Memories of George Brown
Jack J L Jones
With some comrades before the Battle of the Ebro, Spain, 1938.
I knew George Brown very well in the early to mid 1930's. Whilst I was a very active trade unionist and later a Labour Party councillor in Liverpool, he was the District Organiser of the Communist Party in Manchester. We had many contacts and meetings through the Trades Council and other bodies and organisations on the Left in those closely related big industrial cities where unemployment was rife.
I respected him greatly for his fine upright character, his speaking abilities and his Irish charm and his dedication to the cause. A strikingly fine man in every way. Although I was not a member of the Communist Party we shared many ideas and ideals together for a better kind of society and it was the General Strike of '26 that had got us both involved in politics. I also knew his brother Bob Brown very well, he joined me on the 1934 National Hunger March to London.

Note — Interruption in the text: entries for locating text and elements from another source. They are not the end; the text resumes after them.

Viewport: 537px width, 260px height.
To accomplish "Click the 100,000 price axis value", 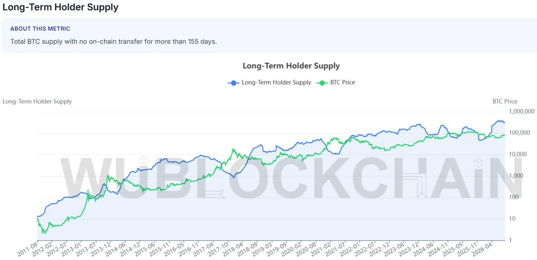I will pyautogui.click(x=520, y=133).
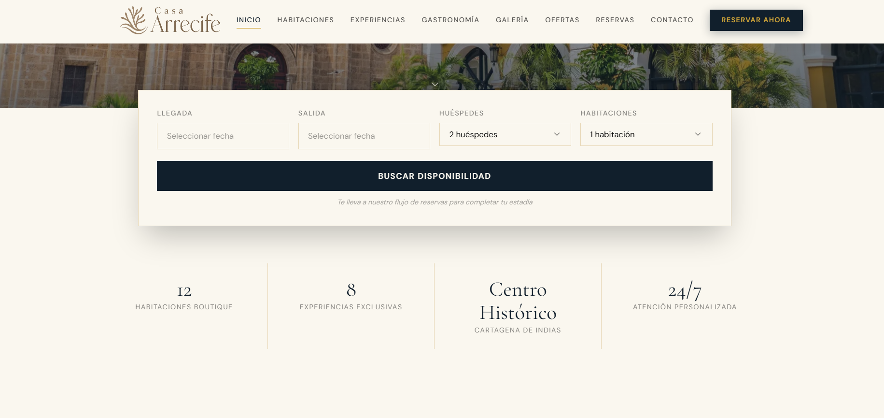Go to Reservas in top navigation
Viewport: 884px width, 418px height.
(x=615, y=20)

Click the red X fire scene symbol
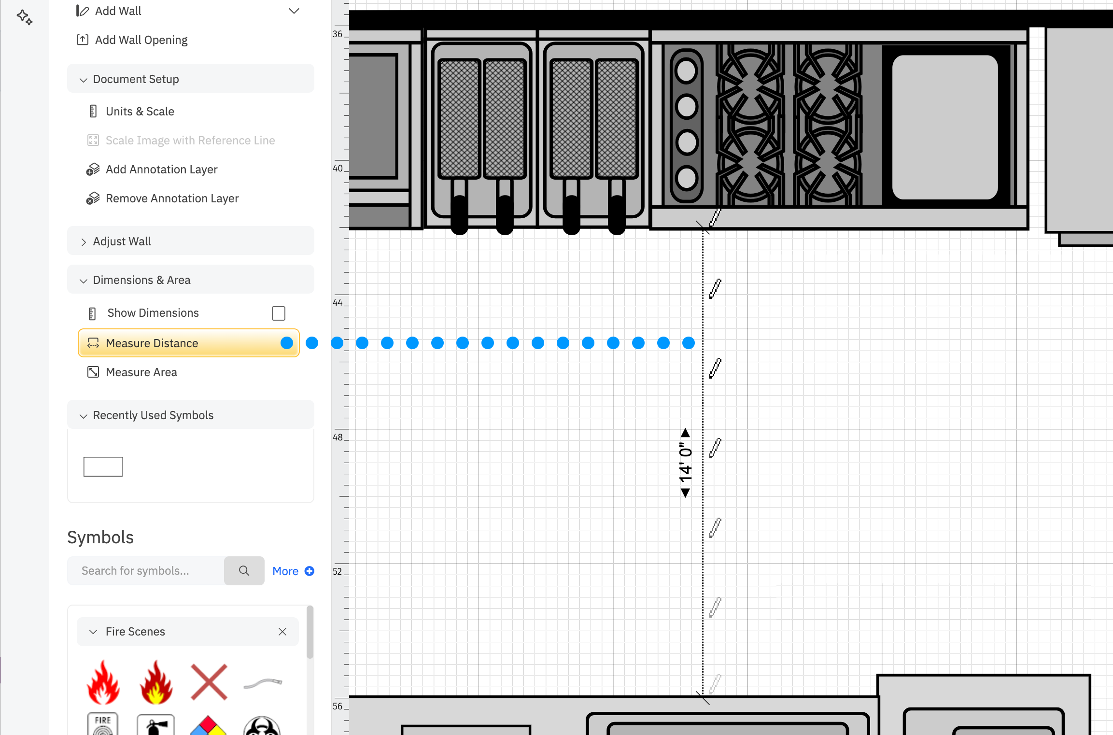[209, 682]
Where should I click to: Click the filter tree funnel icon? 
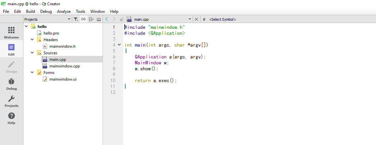pos(76,19)
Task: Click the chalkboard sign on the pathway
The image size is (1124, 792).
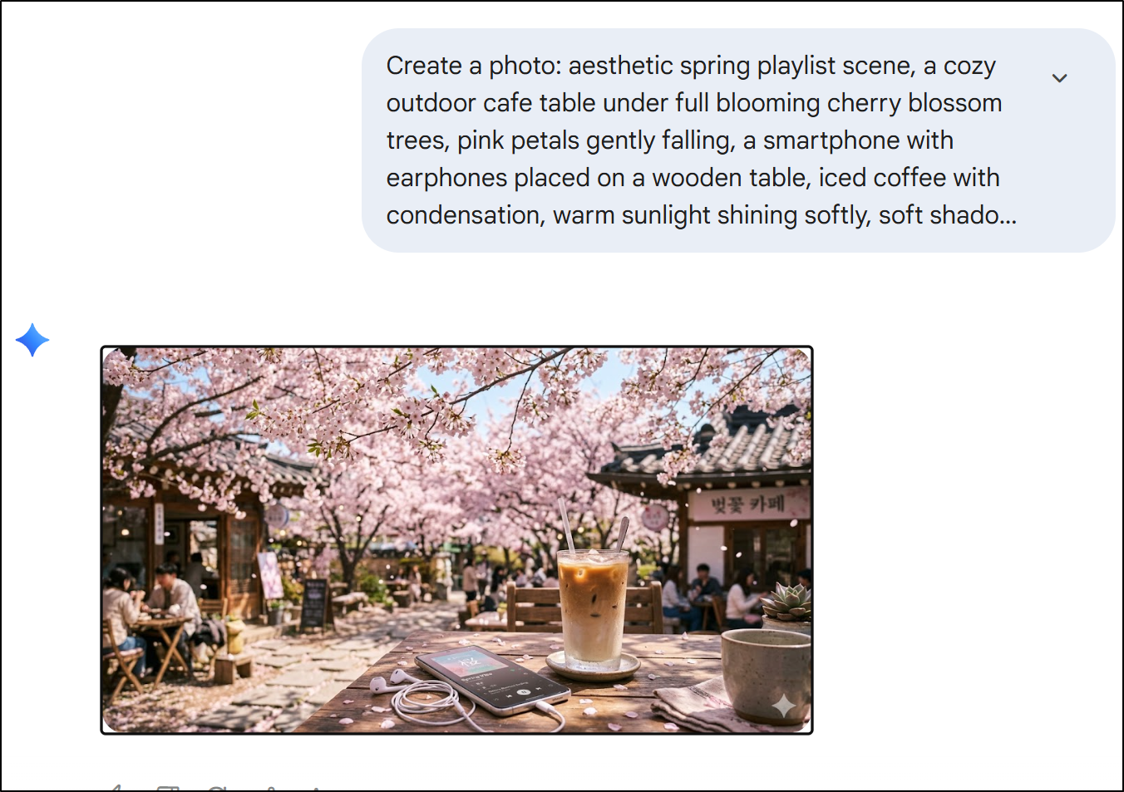Action: tap(314, 603)
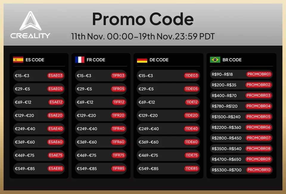Select the PROMOBR06 code badge
This screenshot has height=194, width=286.
click(x=259, y=127)
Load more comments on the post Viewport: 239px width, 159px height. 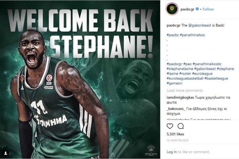(x=185, y=90)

George got married to Evelyn very shortly before the outbreak of the war in Spain. I had met her with him previously and also greatly admired her as a stalwart activist against the rise of Fascism, she was after all arrested for fighting Mosley's thugs in Manchester, and also bravely aided people to escape Hitler's Germany. George like myself, with his influential position, became early on a recruiter for the International Brigade, encouraging young men to go out and fight in the defence of the Republic against Franco, and indeed Hitler and Mussolini who were supporting that terrible Fascist invasion. Shortly thereafter he felt overwhelmingly that he himself had to go. Sadly leaving Evelyn only months into their marriage, but undoubtedly with her full belief and support behind him.
He quickly gained a great reputation in the Brigade in Spain with his concern for the welfare of his comrades and his position as Commissar. It wasn't long before he was fighting on the front line in one of the great battles to save Madrid at Brunete. There he was shot and killed by fascist troops who had used civilians as cover. A terrible blow to his family and friends and most especially Evelyn.
Later that year I myself volunteered and led a group of comrades over the Pyrenees to eventually fight at the Battle of the Ebro, where I was wounded. Repatriated to recover I met up again with Evelyn and together we did what we could to aid the starving Spanish people - especially organising a great food-ship campaign - and with our mutual feelings love and respect for the memory of George were quickly drawn together and married.The rest is history as they say - but George was with us in spirit as a great comrade and guiding light throughout our long and active 60 years of marriage and no greater friend or inspiration could one have had.